This project is an implementation of a Q-learning algorithm for solving unity or gym environments.
- (gym if solving gym environment)
- numpy
- python (version 3.6)
- pytorch
- unityagents if solving unity environment
The unity exe file has to be inside this folder; here is an environment called "Bananas.exe" included.
The included Bananas environement is an environment, in which the agent moves inside a square. Inside the square, there are yellow bananas giving a reward of 1 and blue bananas giving a reward of -1. The state space consists of 37 dimensions and 4 actions can be taken (move forward, move backwards, turn left, turn right). The environment is considered solved, when an average score of 13.0 over 100 episodes is reached.

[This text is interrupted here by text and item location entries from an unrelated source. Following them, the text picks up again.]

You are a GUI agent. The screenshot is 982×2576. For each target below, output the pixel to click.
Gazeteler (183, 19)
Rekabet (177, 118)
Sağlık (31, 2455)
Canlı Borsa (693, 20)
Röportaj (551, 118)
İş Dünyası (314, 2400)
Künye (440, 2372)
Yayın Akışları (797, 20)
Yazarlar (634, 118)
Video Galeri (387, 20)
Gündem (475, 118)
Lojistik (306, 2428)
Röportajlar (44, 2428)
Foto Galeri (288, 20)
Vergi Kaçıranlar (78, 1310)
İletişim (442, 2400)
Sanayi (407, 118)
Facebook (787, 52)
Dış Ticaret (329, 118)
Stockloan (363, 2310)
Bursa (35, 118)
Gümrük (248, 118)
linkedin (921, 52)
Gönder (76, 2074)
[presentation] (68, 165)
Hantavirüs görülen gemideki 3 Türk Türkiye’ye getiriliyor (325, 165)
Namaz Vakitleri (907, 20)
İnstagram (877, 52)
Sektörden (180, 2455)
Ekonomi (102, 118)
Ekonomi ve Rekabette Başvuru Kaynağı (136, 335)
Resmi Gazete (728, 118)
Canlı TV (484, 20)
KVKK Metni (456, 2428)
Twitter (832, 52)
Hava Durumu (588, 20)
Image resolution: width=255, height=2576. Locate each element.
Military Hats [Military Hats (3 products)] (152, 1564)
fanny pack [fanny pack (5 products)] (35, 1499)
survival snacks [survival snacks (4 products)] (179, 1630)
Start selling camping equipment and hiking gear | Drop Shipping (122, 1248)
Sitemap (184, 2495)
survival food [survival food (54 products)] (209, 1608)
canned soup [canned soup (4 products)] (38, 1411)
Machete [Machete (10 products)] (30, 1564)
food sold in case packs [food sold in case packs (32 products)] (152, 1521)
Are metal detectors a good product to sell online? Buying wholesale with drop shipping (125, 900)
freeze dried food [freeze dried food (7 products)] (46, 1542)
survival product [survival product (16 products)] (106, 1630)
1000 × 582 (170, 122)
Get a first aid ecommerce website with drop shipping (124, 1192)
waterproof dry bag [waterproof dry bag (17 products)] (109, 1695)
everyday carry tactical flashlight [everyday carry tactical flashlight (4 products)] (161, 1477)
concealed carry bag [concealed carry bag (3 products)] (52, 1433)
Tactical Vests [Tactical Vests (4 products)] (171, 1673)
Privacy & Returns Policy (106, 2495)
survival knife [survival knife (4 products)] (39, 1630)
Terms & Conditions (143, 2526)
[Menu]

- hyperparameters and settings for the algorithm can be changed in the file "Hyperparameter.py". -> for viewing a trained agent set "LOAD" to True,"FILENAME_FOR_LOADING" to the name of the files of the model weights(without "_model_local.pth" or "_model_target.pth"), "EPS_START" to 0.01 and for unity "ENV_TRAIN" to False. -> for training a new agent set "LOAD" to False, "EPS_START" to 1.00 and for unity "ENV_TRAIN" to True and if you want to save the model weights, set "Save" to True and "FILENAME_FOR_SAVING" to the name for the weight files
- use the file "Main.py". -> comment out the method you want to start (either gym or unity). -> run the file "Main.py".
- other gym or unity environments can be used as well. Note that you cannot load a trained version for new environments until one is saved.
- changes in all other files are not recommended.